WHAT THE EXERCISE ASKS:
Beginning with the line that contains "1111x551 pixels. At", write out each remaining line of the records below exactly. Do not copy any picture.

SOURCE DATA:
━━━━━━━━━━━━━━━━━━━━
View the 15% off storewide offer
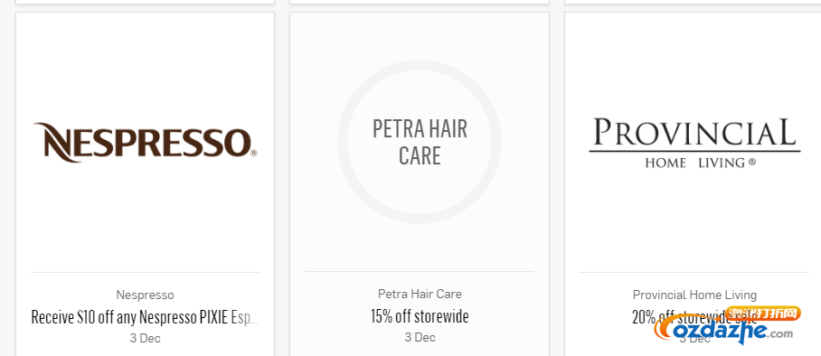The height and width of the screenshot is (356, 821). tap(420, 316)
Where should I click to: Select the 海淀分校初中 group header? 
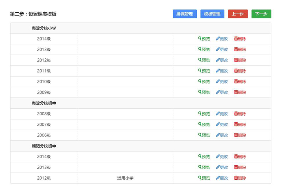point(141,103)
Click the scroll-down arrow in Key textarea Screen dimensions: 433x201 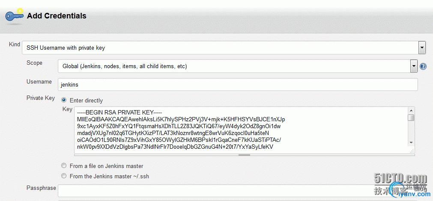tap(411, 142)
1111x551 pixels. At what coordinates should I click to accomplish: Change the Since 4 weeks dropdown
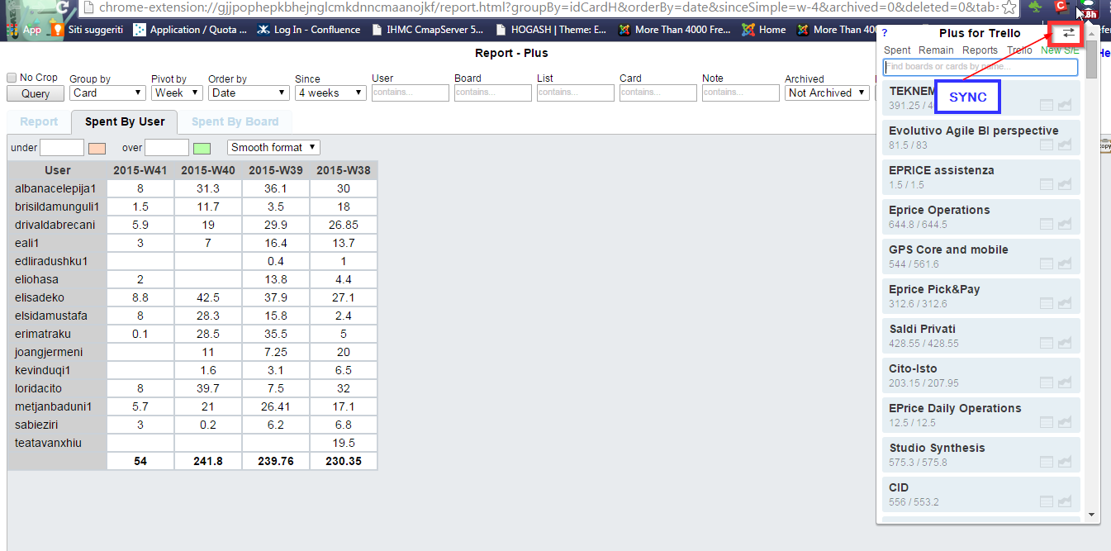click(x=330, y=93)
━━━━━━━━━━━━━━━━━━━━
SOLUTION TO THIS PROBLEM:
1111x551 pixels. At what coordinates should I click to accomplish: Change the Since 4 weeks dropdown
click(x=330, y=93)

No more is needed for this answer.